Ayesha Hameed, Fire Fences and Flight, 2007

Monitor Reruns

Nurjahan Akhlaq, Ayesha Hameed, P. Mansaram, Vivek Shraya, The Torontonians

A Space Main Gallery

March 28 – May 3, 2014

Curated by: Shai Heredia

Copresented by: Images Festival, SAVAC

Curator Talk with Shai Heredia & Srimoyee Mitra: Friday April 11, 3 - 4 PM


A Space Gallery is proud to partner with SAVAC (South Asian Visual Arts Centre) and the Images Festival to present Monitor Reruns. The exhibition brings together five Canadian artists whose works represent the last decade of Monitor and engage with themes ranging from personal narratives of trauma to accounts of colonial history, migration and queerness. Monitor Reruns looks to the past to reinterpret the politics, histories and identities that continue to shape the South Asian diaspora and subcontinent.

Related Events:

Monitor 10: New South Asian Short Film + Video takes place on April 24th, 2014, 7 – 9 PM. Jackman Hall, 317 Dundas St. West, Toronto. http://www.savac.net/

The 27th annual Images Festival will take place in Toronto from April 10-19, 2014. http://www.imagesfestival.com

Biographies

Nurjahan Akhlaq is an artist and filmmaker based in Toronto, Canada. Her films have screened at festivals internationally and have won numerous awards. She has a BFA in Filmmaking from Concordia University, Montreal and an MFA from Goldsmiths College, London.

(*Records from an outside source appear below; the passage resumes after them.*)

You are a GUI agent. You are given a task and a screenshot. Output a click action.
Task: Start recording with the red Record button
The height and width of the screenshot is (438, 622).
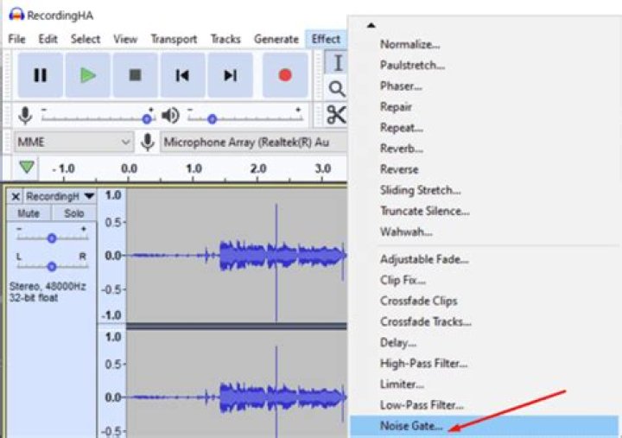[x=285, y=75]
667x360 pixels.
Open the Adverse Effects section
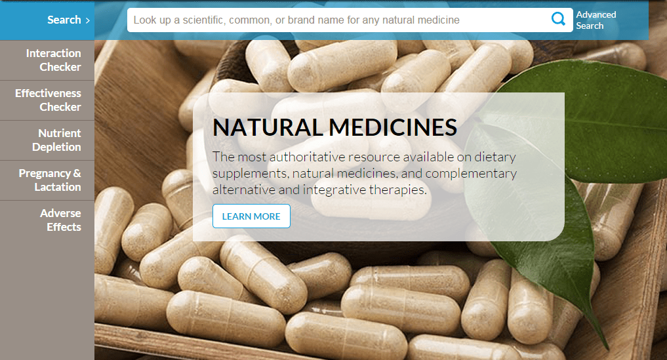[x=47, y=220]
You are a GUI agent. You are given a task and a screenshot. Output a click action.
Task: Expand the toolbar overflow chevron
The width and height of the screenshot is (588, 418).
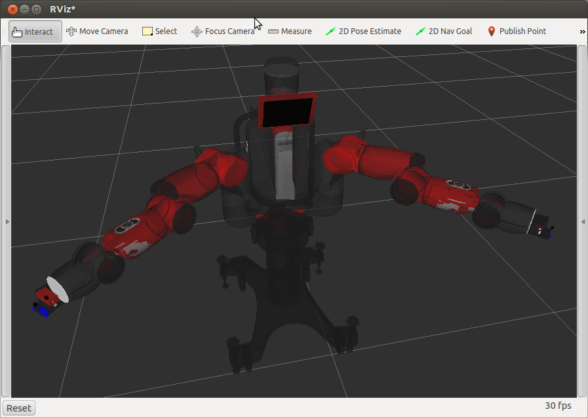click(x=582, y=31)
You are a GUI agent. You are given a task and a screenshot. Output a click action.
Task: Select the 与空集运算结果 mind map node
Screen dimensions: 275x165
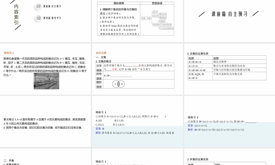[166, 24]
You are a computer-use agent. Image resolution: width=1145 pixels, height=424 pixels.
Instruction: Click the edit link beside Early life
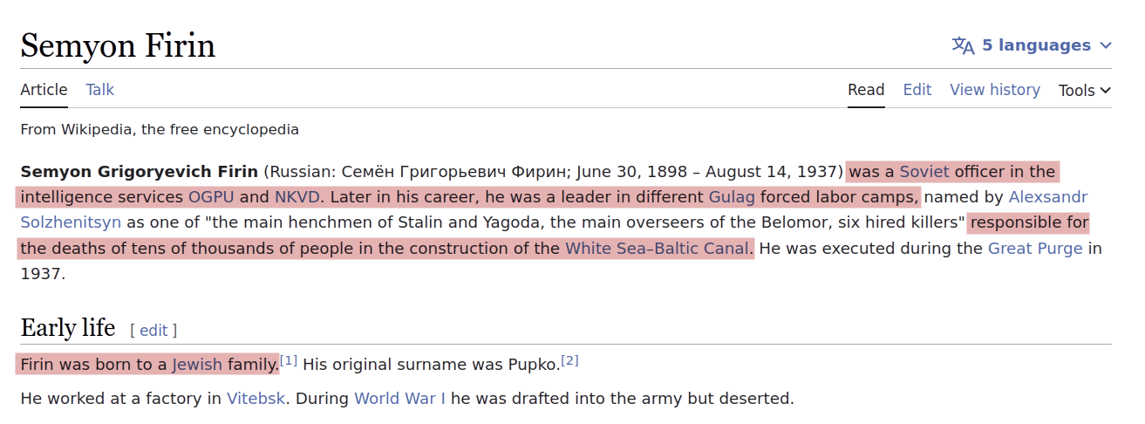click(153, 330)

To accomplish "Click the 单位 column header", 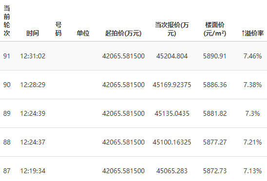I will [83, 33].
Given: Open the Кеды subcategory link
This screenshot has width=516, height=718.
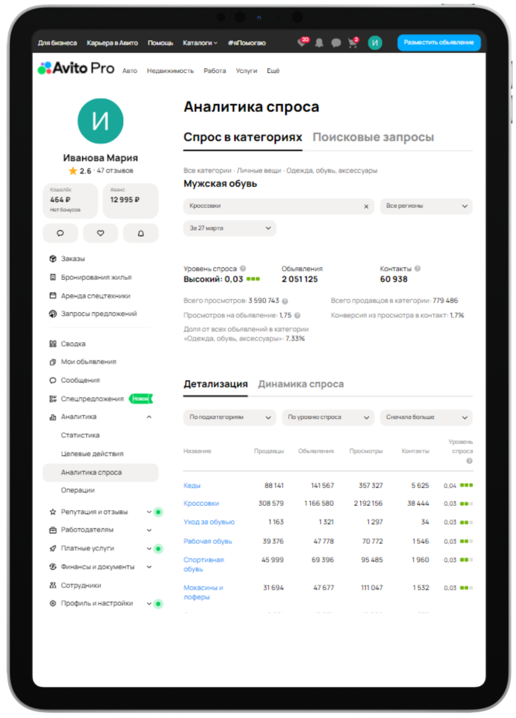Looking at the screenshot, I should tap(192, 486).
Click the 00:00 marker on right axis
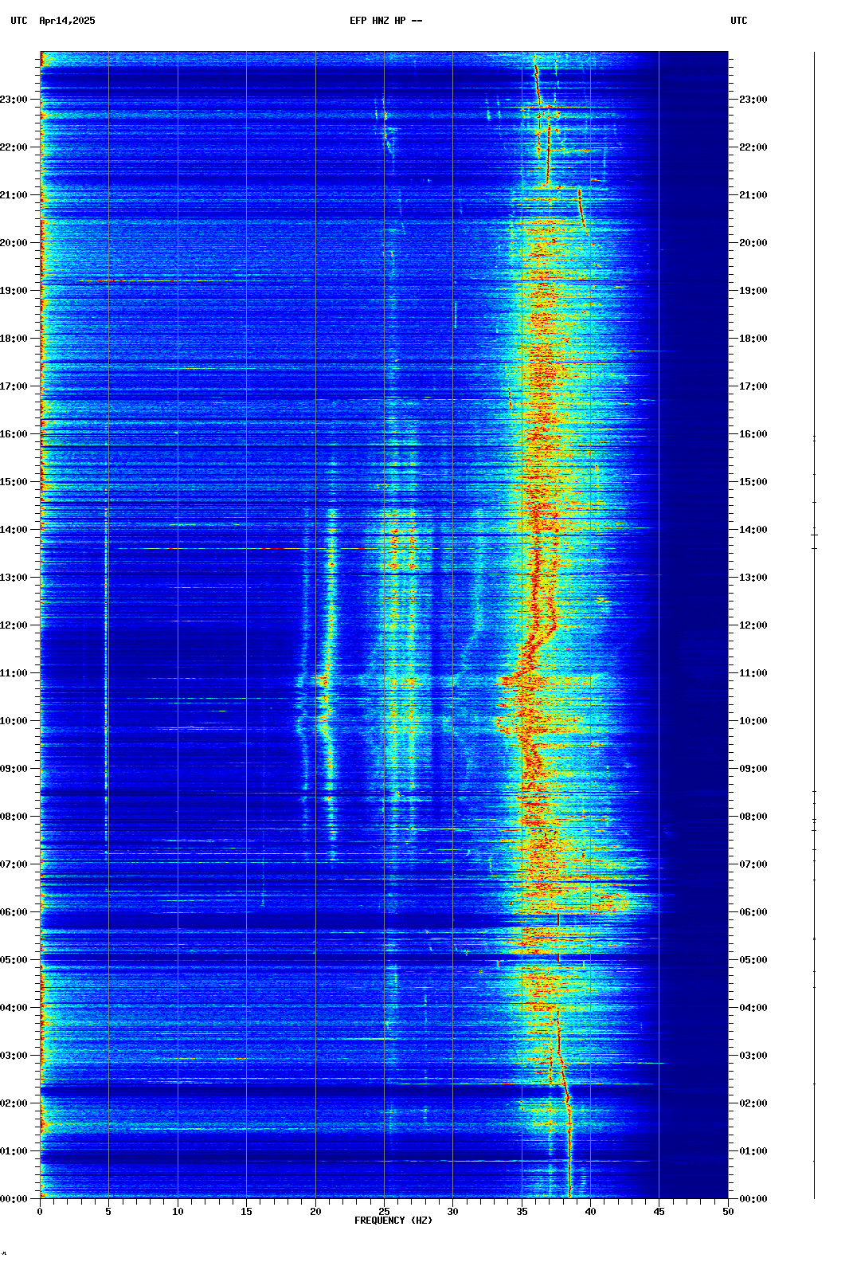 point(753,1199)
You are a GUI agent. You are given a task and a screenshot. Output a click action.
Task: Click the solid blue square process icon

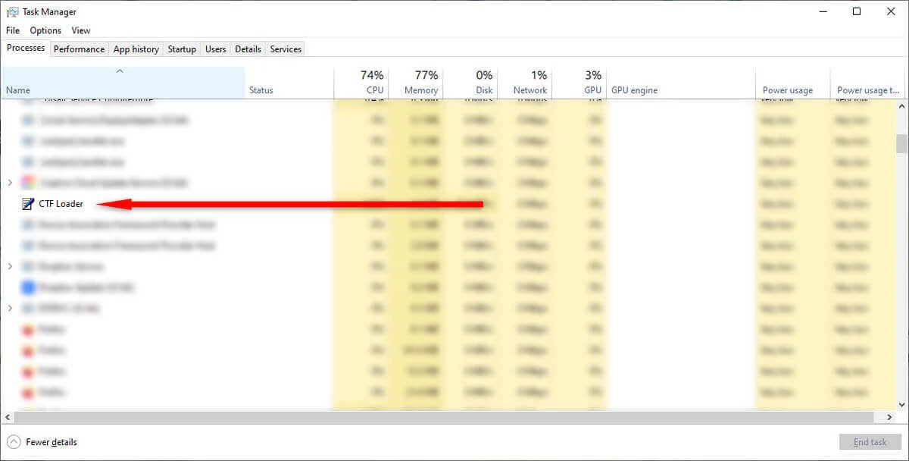27,287
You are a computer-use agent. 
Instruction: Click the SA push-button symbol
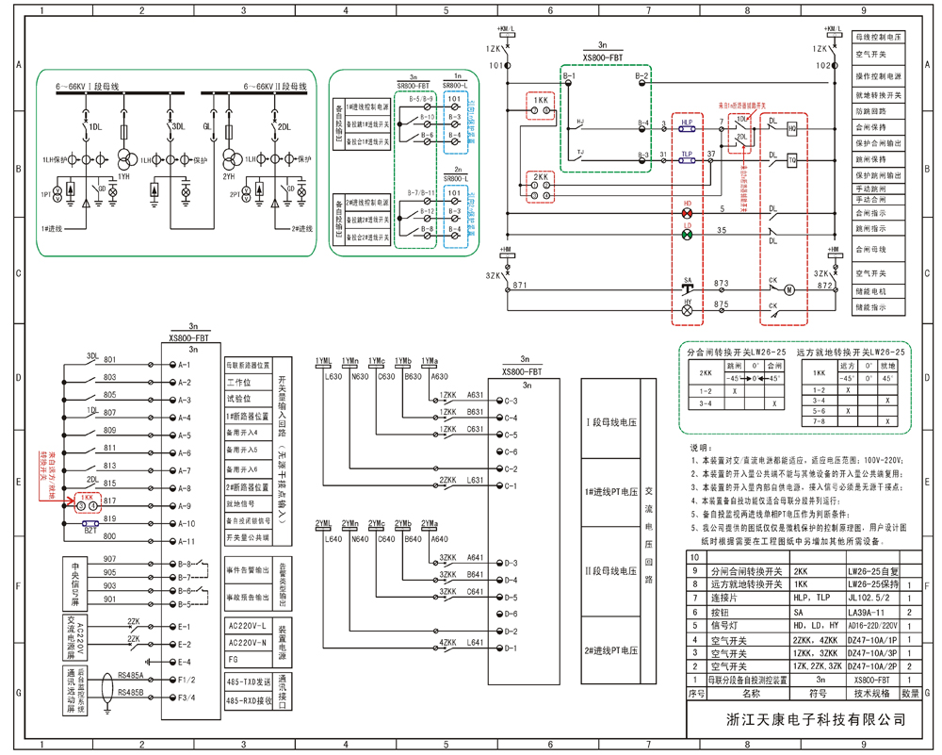688,287
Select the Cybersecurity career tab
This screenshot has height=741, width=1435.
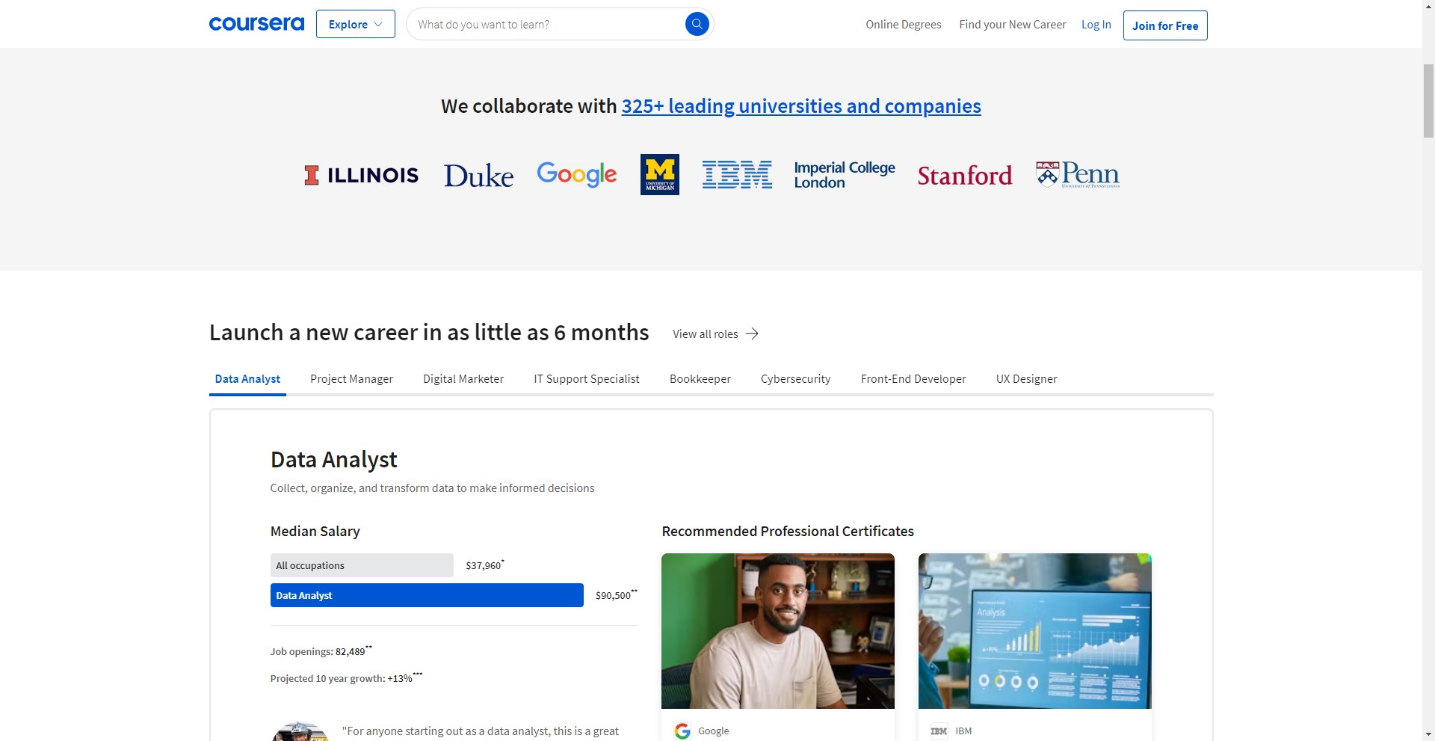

Ayesha Hameed is an artist and writer who is a Lecturer and Joint Programme Leader in Fine Art and History of Art in the Department of Visual Cultures at Goldsmiths, University of London. Her practice includes performance, video and text, and examines borders, migration and detention. Her essays have been published in Photoworks (2011), Place: Location and Belonging in New Media Contexts (2008), The Sarai Reader (2013), and Tate ETC (2010).

P. Mansaram completed his studies at the State Academy of Fine Arts in Amsterdam in 1964, and has exhibited internationally ever since. He has worked extensively with Marshall McLuhan over the course of two decades, championing digital film and the photographic image, in addition to his collage work. His work is housed in the collections of the Royal Ontario Museum, Toronto, the National Gallery of Modern Art, New Dehli and the Art Gallery of Hamilton.

Vivek Shraya is a Toronto-based multidisciplinary artist working in music, performance, literature and film. His most recent film, What I LOVE about being QUEER, has expanded to include an online project and book with contributions from around the world. God Loves Hair, Vivek’s first collection of short stories, was a 2011 Lambda Literary Award finalist, won the Applied Arts Award for Illustration in 2010, and is currently being used as a textbook at several post-secondary institutions.

The Torontonians are a Parkdale-based art collective, working in collaboration with research-art atelier Mammalian Diving Reflex. They create performances, give lectures, make videos, dance on the street, hassle drunk guys, take photographs, check cell phones, sing songs, play cellos, draw bunnies, take the TTC, ride BMX and do volunteer hours.

Shai Heredia is a filmmaker and curator of film art. She founded Experimenta –
the international festival for experimental cinema in India – in 2003 in Mumbai. Over the years, she has rapidly developed the festival into a significant international forum for artists’ film and video. Shai has also curated experimental film programmes for various film festivals. Shai holds an MA in documentary film from Goldsmiths College, London. She is currently a Programme Executive at the India Foundation for the Arts, Bangalore.